**Task to complete**
Print, exactly as they appear, only the lines from the line that contains "Switch to the 利润分析 tab" through the end of the listing.

**Task input**
######
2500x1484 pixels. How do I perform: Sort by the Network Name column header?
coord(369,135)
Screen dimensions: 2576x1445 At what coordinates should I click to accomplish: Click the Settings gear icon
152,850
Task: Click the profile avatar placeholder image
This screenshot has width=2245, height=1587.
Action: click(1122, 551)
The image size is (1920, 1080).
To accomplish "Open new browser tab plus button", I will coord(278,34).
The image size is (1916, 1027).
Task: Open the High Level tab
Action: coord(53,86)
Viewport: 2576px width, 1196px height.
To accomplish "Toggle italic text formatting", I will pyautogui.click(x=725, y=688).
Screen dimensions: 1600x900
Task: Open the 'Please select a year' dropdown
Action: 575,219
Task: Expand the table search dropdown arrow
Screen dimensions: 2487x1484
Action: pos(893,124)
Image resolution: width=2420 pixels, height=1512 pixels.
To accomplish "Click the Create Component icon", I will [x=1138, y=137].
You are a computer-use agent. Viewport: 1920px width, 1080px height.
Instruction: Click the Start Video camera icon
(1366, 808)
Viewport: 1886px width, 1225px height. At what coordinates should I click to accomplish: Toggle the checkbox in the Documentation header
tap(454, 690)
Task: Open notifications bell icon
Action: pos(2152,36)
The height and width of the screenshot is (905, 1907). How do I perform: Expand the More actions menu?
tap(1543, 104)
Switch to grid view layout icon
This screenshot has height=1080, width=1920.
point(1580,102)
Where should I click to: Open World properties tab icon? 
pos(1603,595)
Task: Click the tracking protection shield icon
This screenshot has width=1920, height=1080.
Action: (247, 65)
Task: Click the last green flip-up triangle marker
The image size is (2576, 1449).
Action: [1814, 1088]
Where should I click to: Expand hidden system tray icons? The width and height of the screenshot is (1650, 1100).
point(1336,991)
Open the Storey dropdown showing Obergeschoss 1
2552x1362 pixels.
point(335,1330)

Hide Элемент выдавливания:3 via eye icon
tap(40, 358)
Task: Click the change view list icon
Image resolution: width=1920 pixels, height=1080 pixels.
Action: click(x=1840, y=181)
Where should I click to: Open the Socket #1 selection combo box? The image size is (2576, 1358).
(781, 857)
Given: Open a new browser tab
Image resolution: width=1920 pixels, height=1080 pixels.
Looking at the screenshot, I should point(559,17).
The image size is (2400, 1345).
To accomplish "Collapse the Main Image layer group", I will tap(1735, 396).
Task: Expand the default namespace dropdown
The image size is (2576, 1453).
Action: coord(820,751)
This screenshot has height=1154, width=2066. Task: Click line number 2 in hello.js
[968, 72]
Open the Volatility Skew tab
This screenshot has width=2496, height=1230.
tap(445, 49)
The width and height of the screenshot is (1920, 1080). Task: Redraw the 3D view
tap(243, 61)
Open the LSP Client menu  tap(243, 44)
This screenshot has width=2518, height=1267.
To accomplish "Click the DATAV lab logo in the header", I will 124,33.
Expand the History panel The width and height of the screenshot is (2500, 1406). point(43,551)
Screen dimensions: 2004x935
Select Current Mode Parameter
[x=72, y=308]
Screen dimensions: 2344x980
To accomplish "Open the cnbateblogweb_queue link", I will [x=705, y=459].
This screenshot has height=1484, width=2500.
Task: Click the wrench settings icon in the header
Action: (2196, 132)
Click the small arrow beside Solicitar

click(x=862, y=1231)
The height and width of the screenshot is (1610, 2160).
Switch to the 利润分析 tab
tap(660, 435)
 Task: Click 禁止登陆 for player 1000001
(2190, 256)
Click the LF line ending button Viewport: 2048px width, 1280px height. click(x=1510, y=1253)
######
**Answer space**
Switch to the 利润分析 tab
tap(660, 435)
 Task: Click 禁止登陆 for player 1000001
(2190, 256)
Click the LF line ending button Viewport: 2048px width, 1280px height. click(x=1510, y=1253)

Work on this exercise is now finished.